The above description is intended to be illustrative and not restrictive. For example, the above-described examples (or one or more versions thereof) may be used in combination with each other. For example, other embodiments may be used by those of ordinary skill in the art upon reading the above description. In addition, in the above-described embodiments, various features may be grouped together to streamline the disclosure. This should not be interpreted as an intention that a disclosed feature not claimed is essential to any claim. Rather, inventive subject matter may lie in less than all features of a particular disclosed embodiment. Thus, the following claims are hereby incorporated into the detailed description as examples or embodiments, with each claim standing on its own as a separate embodiment, and it is contemplated that these embodiments may be combined with each other in various combinations or permutations.

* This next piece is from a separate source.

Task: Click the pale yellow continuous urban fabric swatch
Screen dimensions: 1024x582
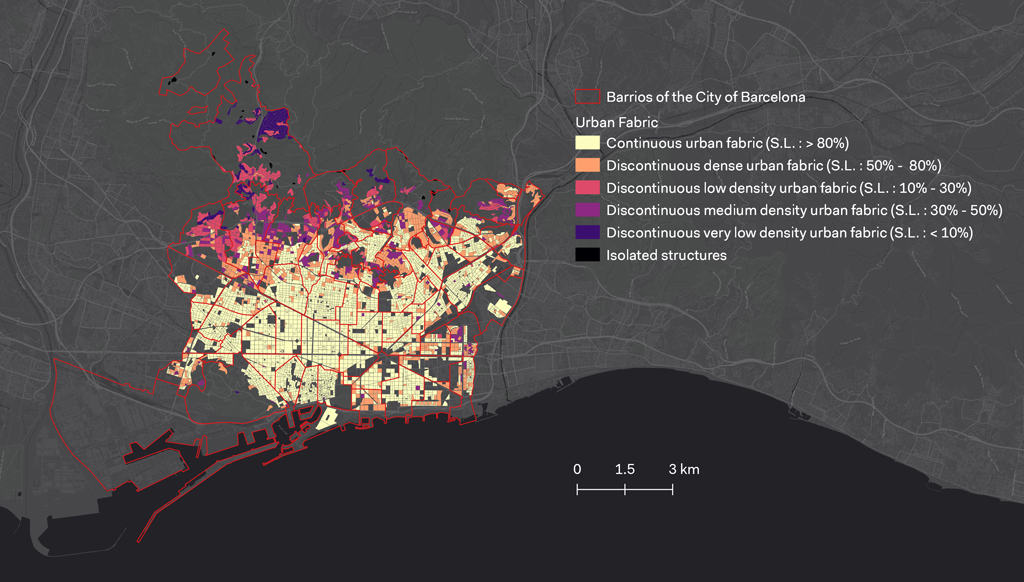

The scope of the invention should be determined with reference to the appended claims, along with the full scope of equivalents to which such claims are entitled.

The above embodiments are only exemplary embodiments of the present invention, and are not intended to limit the present invention, and the scope of the present invention is defined by the claims. Various modifications and equivalents may be made by those skilled in the art within the spirit and scope of the present invention, and such modifications and equivalents should also be considered as falling within the scope of the present invention.